Profound issues in Seattle lawsuit State high court set to rule on gay rights

- Wyatt Buchanan, Chronicle Staff Writer
Tuesday, January 3, 2006



When San Francisco Mayor Gavin Newsom ordered city officials to marry same-sex couples -- a defiant act two years ago that soon was emulated in Portland, Ore., and New Paltz, N.Y. -- gay rights supporters in Seattle demanded that their elected officials do the same.

Instead, King County Executive Ron Sims placed an unusual phone call.

"He said, 'I don't want to break the law. Will you please sue me to strike down the law?' " said Lisa M. Stone, executive director of the Northwest Women's Law Center. "That's not a call we get very often."

The Washington State Supreme Court is expected to rule any day in the case that resulted and a second, related lawsuit. Not since the state Supreme Court in Massachusetts in 2003 ordered that state's legislature to legalize same-sex marriage has a gay marriage case drawn as much attention.

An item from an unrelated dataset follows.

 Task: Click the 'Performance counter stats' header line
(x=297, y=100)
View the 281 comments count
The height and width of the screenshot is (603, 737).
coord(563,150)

Legal experts say the rulings may serve as a gauge of the national mood and could prompt another battle in Congress over a federal marriage amendment.

"We're watching this case very closely," said Tom McClusky, director of government affairs for the Family Research Council, the conservative Washington, D.C., lobbying organization leading the effort for a constitutional ban on same-sex marriage.

"We've been pushing Congress even before the Washington state ruling just in anticipation because we see this as a matter of utmost importance," he said.

The two Washington state cases explore two major issues being debated across the nation: whether marriage is a right and how the government can allow straight people to marry but not gays or lesbians.

"The cases present constitutional issues that judges haven't thought about a great deal yet," said Matt Coles, director of the American Civil Liberties Union's Lesbian and Gay Rights Project. "It's not just the narrow issue of marriage but how you think about laws that discriminate against gay people under the equal protection clause, how you think about what a fundamental right is.

"Whenever there's a situation like that," Coles added, "I think it's very hard to be sure how (judges) are going to go."